Saturday, June 27, 2015

Pardonnez Moi, Mais…I will be in Europe

My small village in the Auvergne
The famous chain of volcanoes in the background
Sky, nothing but sky...
My family's house in 2014
The house in 1972, shortly after my parents purchased it.

Many, who have read this blog over the past few years, know that I slip away to France for a stretch of time during the summer. So, while I am away from Brooklyn, I invite you along on my vacation, if you would like.

I am currently in Barcelona, Spain, then will travel to Andorra, through the Pyrenees, and then on to a small village in the Auvergne, France, where my family has owned an old stone farmhouse for the past 40 years.

Here is a bit of background:Since 1971, my parents have owned a stone farmhouse right in the center of France, four hours south of Paris, five hours North of Marseilles. They bought the house as a week-end place when my family was living in Clermont-Ferrand, France. It needed an incredible amount of work, so for five years, all they did was renovate it to make it livable.

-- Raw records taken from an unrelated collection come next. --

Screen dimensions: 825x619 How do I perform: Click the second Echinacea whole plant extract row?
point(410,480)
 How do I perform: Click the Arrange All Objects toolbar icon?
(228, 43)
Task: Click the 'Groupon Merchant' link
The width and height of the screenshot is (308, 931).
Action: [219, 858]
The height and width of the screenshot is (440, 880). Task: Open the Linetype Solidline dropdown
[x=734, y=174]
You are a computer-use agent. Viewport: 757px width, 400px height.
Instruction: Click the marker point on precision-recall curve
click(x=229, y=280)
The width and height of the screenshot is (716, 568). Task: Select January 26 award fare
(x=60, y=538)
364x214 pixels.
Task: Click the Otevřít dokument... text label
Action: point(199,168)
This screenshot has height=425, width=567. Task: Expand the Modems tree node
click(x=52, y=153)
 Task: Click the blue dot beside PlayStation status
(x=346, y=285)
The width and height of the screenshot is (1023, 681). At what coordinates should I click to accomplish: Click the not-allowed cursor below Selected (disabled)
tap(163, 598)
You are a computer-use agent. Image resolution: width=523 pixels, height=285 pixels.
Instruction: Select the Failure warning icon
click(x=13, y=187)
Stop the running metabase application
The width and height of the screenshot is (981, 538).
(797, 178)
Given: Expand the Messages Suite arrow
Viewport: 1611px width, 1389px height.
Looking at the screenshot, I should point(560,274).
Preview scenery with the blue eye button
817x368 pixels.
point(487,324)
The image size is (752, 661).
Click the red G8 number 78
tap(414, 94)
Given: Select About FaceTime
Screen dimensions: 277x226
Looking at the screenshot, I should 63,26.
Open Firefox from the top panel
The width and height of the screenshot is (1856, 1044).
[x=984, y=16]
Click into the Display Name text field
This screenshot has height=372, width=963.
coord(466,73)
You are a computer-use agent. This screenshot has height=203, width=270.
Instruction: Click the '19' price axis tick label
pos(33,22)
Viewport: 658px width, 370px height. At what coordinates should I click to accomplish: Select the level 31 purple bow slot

When we moved to the United States, my mother insisted she wanted to keep it, though my father wanted to sell. She won that argument. So every year since purchasing it, my parents spent four summer weeks there. That is until 2003, the year my mother became gravely ill en route to this, her favorite place on earth. She was in a french hospital for four months and had five operations, during which she was unconscious for most of the time. One of the last sentences she whispered to my father before slipping into a coma was: "Take me to my house and I promise you, I will get better in a few days, I promise you."

She never saw her beloved house again.

After she passed away, my father, sister and I scattered her ashes under her beloved linden tree in the courtyard of the house. Since then, my husband and I have made the trip to France every year determined to keep her memory alive by keeping this old house in one of the remotest places of France in the family. It represents lots of work and time spent there means lots of repairs and projects, but it has been tremendously  I think my mother would have been proud of us.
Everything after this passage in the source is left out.